In Their Own Words

Jill Bialosky’s “The Figure”

Jill Bialosky headshot

The Figure

From a blank canvas sprang a swirl of color and emotion:
a mysterious figure emerging from a dark thicket.

Was he beautiful? Did it matter?
For once ugliness could be a form of beauty: an equivalent

to prove the soul's existence.
Dried paint like a second skin on our hands, its oily smell—

was it possible to replicate love?
The paintbrush unleashed a river of blood.

The day darkened in the room. Time lost track.
We forgot our mothers still in bed, the failure of fathers,

secret lives of our sisters. Is it the figure's mystery
that enthralls or the shock of seeing manifest the passion

we longed to hide? Is he our stillborn twin or a lost love
buried under the debris of daily existence? Or the terror

of loss itself? Brutal hands, a slash of red.




"The Figure" by Jill Bialosky from Intruder.

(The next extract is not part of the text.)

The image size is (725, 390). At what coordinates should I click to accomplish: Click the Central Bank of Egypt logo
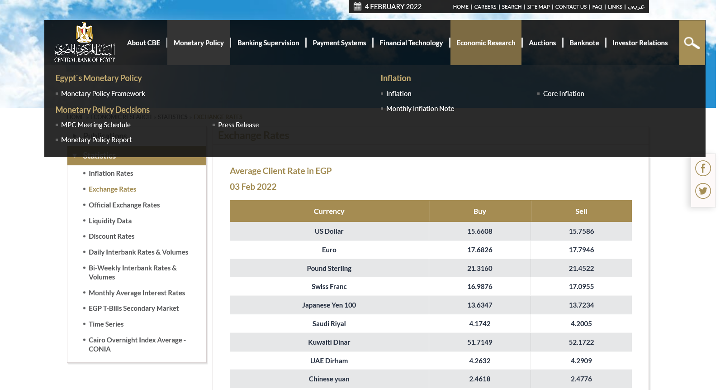(85, 43)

Copyright © 2008 by Jill Bialosky. Reprinted with the permission of Alfred A. Knopf, an imprint of The Knopf Doubleday Publishing House, a Division of Random House, Inc.

On "The Figure"

Where does art come from? How does inspiration, imagination seize hold? How important a role does memory and the interior life play in creation?

"The Figure" is an attempt to capture this mysterious, mercurial process. As a child, I remember painting in the art room, my favorite room at my elementary school. When my son went to kindergarten and we were given a tour of the art room all those memories of art class came forth. I was both compelled and terrified. What would I produce? Would my paintings have any meaning? Would they be beautiful? I loved the art room: the smell of paint, the aluminum sink where we washed our brushes, the walls bedecked with posters of enthralling paintings from the great masters. Later, when I took my first poetry workshop at the University of Iowa, my poet-teacher told us to "write what hurts." This poem is in one way a conflation of those experiences.

"The Figure" is one of the opening poems in my new book, Intruder. In the poem, "the figure," or 'intruder' appears in the imagination of the speaker and then on her blank canvas, and comes to life, as it were, a figure both bewitching and seductive. This figure in different guises—sometimes as muse, doppelganger, or imagined lover— moves in and out of many of the poems in Intruder. The book itself can be read as one long meditation on the nature or intrusion of Eros, art, and imagination on ordinary life. And it was entering my son's art room when the creation of this figure began to blossom in my imagination.